In general, the STUDENT's speech sound system has improved and matured; more of his speech-sound errors fall within typical and developmental errors versus atypical errors.

Some age typical differences speech-sound patterns include gliding (W/R, Y/L), palatal fronting (S for SH, TS/CH, D/J), deaffrication (TS/CH, D/J), consonant blend reduction (K/KW, T/ST, B/BR), fronting (N/NG), stopping (D/S) and D for voiced TH and F for voiceless TH.

The speech-sound differences that remain atypical are, N/V in vacuum (previous was M/V), H/F (initial and medial), and omitting syllables ("banna"/banana), but far fewer than the initial test.

Assimilation within words and across words appeared to be less of an influence on the variability of his sound production. He now says "duck" accurately and "hinger"/finger, as well as "pencil" which use to be "mencil".

Improvement seemed to be mostly within the consonant blend category, including, TL for SL (previous S/SL), KR (previous was K/KR), GR (previous was G/GR), PL/FL (previous was F/FL), F/FR (previous was W/FR), PL (previous was P/PL), SP (previous was P/SP), TL/TR (previous was T/TR), G/GL (previous was M/GL), D/DR (previous was S/DR), and SW (previous was Z/SW). The STUDENT now includes final F in "off" and "knife"; he now approximates initial TH with P (previously omitted TH).

The STUDENT's mother reported that he sometimes blocks when beginning sentences; this is intermittent and may be related to motor speech or language formulation issues.The STUDENT's utterance length has increased and his intelligibility is negatively impacted by impreciseness and poor pacing of talking in addition to multiple speech sound errors.The STUDENT's mother reported that he does not always generalize sounds from his speech practice to conversation. This will be monitored and addressed in therapy.

In summary, the STUDENT has made good progress over the last 6 months. It is recommended the STUDENT's speech and language therapy continue to address speech intelligibility difficulties. Therapy goals should use a cycles approach to remediate F, V, CH, SH, J, FR, and FL, in addition to pacing of sentences and spontaneous conversation.

Down syndrome - articulation test 1

Articulation evaluation - 4 years old.

In addition to the speech therapy offered by the public school, my son also gets private speech therapy once a week for 30 minutes. We started when he was 2 years old. These sessions focus exclusively on articulation and intelligibility.

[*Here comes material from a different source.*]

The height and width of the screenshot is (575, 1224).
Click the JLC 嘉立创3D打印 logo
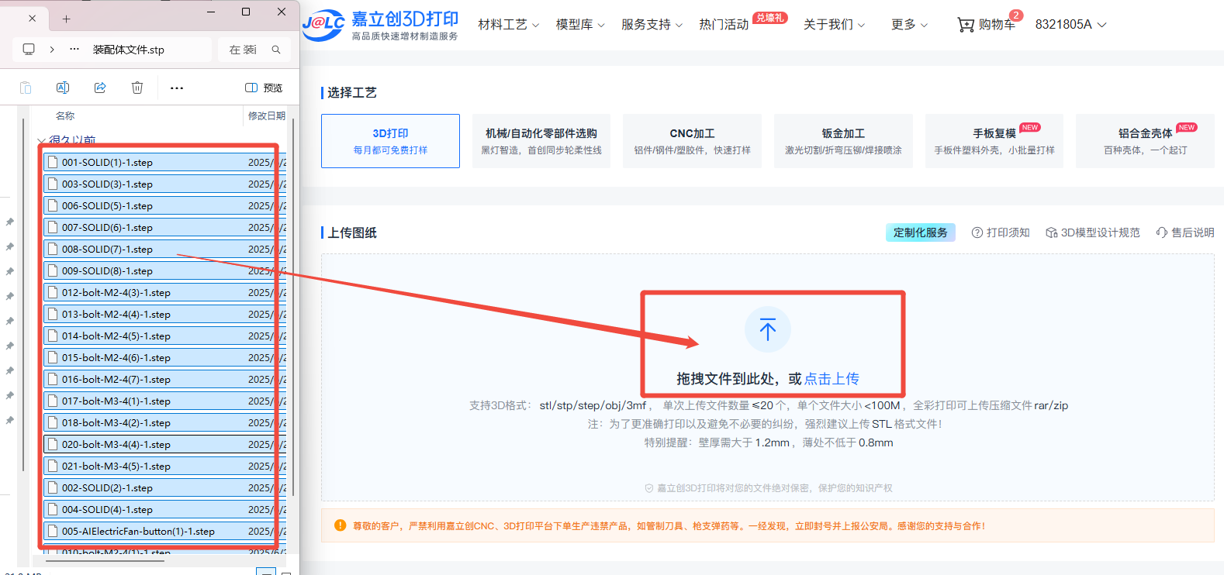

Here is the first report. A six month follow-up is available here.

The STUDENT was administered the Goldman Fristoe Test of Articulation-2nd Edition (GFTA-2) to assess his production of speech sounds in single words. Standard scores between 85-115 are considered within normal limits for age. The STUDENT's standard score of 78 (10%ile rank) indicates that his speech sound skills are below normal limits in single words.

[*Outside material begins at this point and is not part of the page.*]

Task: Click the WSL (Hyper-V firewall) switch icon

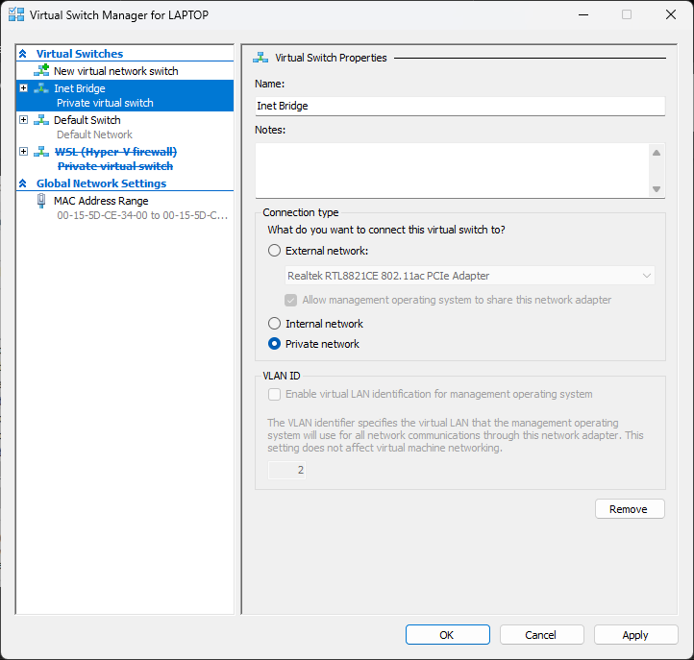Action: pyautogui.click(x=41, y=152)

The STUDENT's speech intelligibility in single words and connected speech is reduced. This clinician understands him about 50% of the time when the context is shared. It was notable that many of his word approximations seemed to vary with his repeated attempts.

The STUDENT's speech-sound development reflects some age typical differences and some atypical differences. The STUDENT's speech-sound patterns that are typical for his developmental age include gliding (W/R, Y/L), palatal fronting (S for SH, TS/CH, D/J), deaffrication (TS/CH, D/J), consonant blend reduction (T/ST, S/SL, K/KR, G/GR, W/FR, B/BR, F/FL, T/TR, P/SP, P/PL), fronting (N/NG), stopping (D/S) and D for voiced TH and F for voiceless TH. Some of his speech-sound differences were atypical, such as, M/V in vacuum, H/F (telephone), omit F (kni/knife), omit TH (umb/thumb), M/GL (masses/glasses), S/DR (sum/drum), Z/SW(zimmin/swimming), omit syllables ("mena"/banana).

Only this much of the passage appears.